Can’t compete? Private schools have thrived even with government providing education for every kid in the country. FEDEX, UPS and a host of others compete with the post office by innovating and delivering what their market niche sees as a better quality product. Real entrepreneurs are not simply technocrats who think they are entitled to a profit because they administer part of semi-public utility industry. Undoubtedly, with a national health care system those who can afford it will buy a health care supplement, something like the supplements available to basic Medicare. There would be plenty of room for real entrepreneurs.

Yes, It’s The Money That Counts.

The national health care option ought to be accounted for as though it were a private business. It ought to be established to pay for itself, taking into account that everybody must contribute to it one way or the other — just as is the case with social security, unemployment insurance and other safety net programs. It ought to be priced accordingly. Undoubtedly, those who can pay will end up paying for those who cannot. But we do that anyway. Accounted for on a true revenue and cost basis will result in an economically transparent system. Real entrepreneurs will come up with a better product they can sell to their targeted markets. Undoubtedly they will squeeze out much of the 20%-30% overhead associated with many health insurance carriers. The transition might be painful but I think the hurly-burly of capitalism will produce a good result. I have little sympathy for those who think their business is an entitlement to a profit while not recognizing its semi-public utility nature.

Those who oppose the plans now going through Congress say it’s the money that counts. If they really believed that, they would push for a national plan; one that stops the rationing of medical care based on employment; puts the decisions as to what care is medically appropriate back in the hands of the doctors; own up to the real cost of health care; cuts the waste out of the system; control costs through regulated supply and demand market rules, awards the innovators; makes the nation healthier; relieves the system of this dysfunctional economic stress; and make us better able to sell American products to Americans. That’s the real American way.

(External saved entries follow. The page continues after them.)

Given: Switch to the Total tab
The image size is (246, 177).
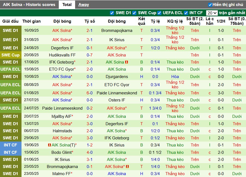Looking at the screenshot, I should coord(67,5).

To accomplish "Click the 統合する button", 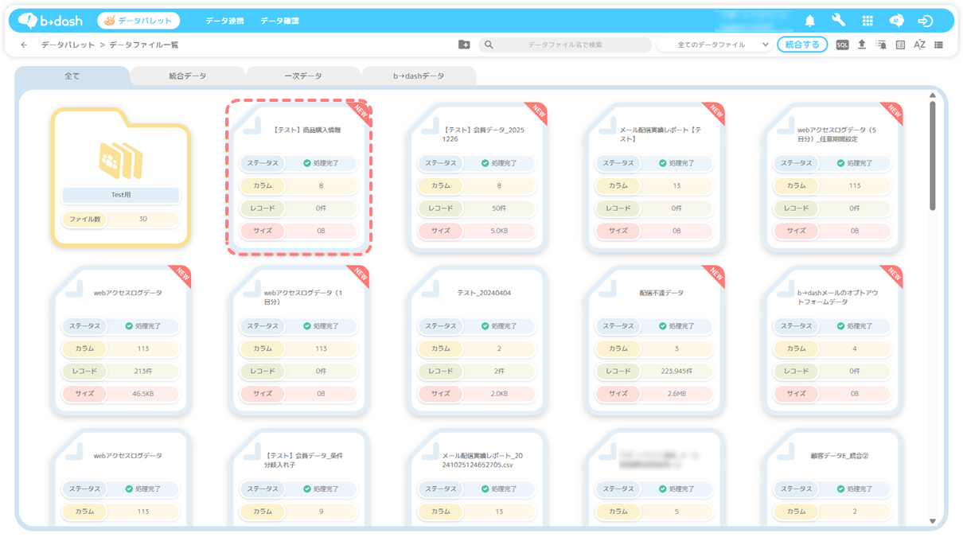I will 801,45.
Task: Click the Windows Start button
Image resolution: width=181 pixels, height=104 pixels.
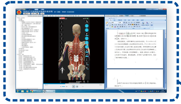Action: pos(18,91)
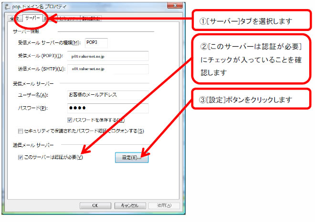Enable セキュリティで保護されたパスワード認証 checkbox

coord(20,131)
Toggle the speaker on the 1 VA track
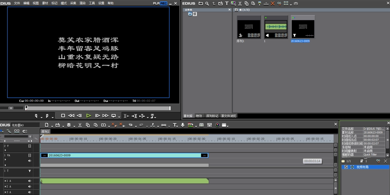This screenshot has width=390, height=195. coord(30,161)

It’s the money that counts.

Very Truly Yours,

Martin Mushkin, JD (Stamford, CT.)*

* An attorney whose practice emphasizes corporate finance

From: Dr. Jeff Kaplan [mailto:fitdoc@sprintmail.com]Sent: Wednesday, October 07, 2009 5:18 PM
To: mmushkin


Only a cursory read, but good letter - We disagree only in that we have such different perspectives - I'm for quality control and competing on the basis of outcomes (i.e., benefit) - Cutting what doctors earn without continuous quality improvement, case-mix adjustment and understanding the vicissitudes of life is just plain wrong and no other industry is expected to 'cut off their nose to spite their face,' frankly. If you read my posts, It's "Measurement and Management." See MDNG.com and "Reforming Healthcare & Managed Care." or look at www.ManagingManagedCare.com


On Oct 7, 2009, at 8:42 PM, mmushkin wrote:

Please note that in my article I said that I thought that health care providers should earn “a very good living”. I agree that trying the cut the bottom line for doctors will not work. On the other hand, a properly regulated market will govern that and not cut pay. Note that doctors are, in effect, guaranteed a good living by working in their fields. Of course this is after around 10-12 years post secondary education, internship and residency, the payment of arduous dues. On the other hand, I wonder about a $1 million take home. What justifies that? In most industries that kind of pay comes from managing people, organizations, or from great innovation as in patents. In law, it does not come from practicing law but from bringing in the business, managing mega cases or arguing cases involving extraordinary sums and high risks. On a statistical basis that kind of case is rare. There is no higher risk I suppose than certain surgeries, but most of those high-risk surgeries are the statistical rarity — Am I right or wrong?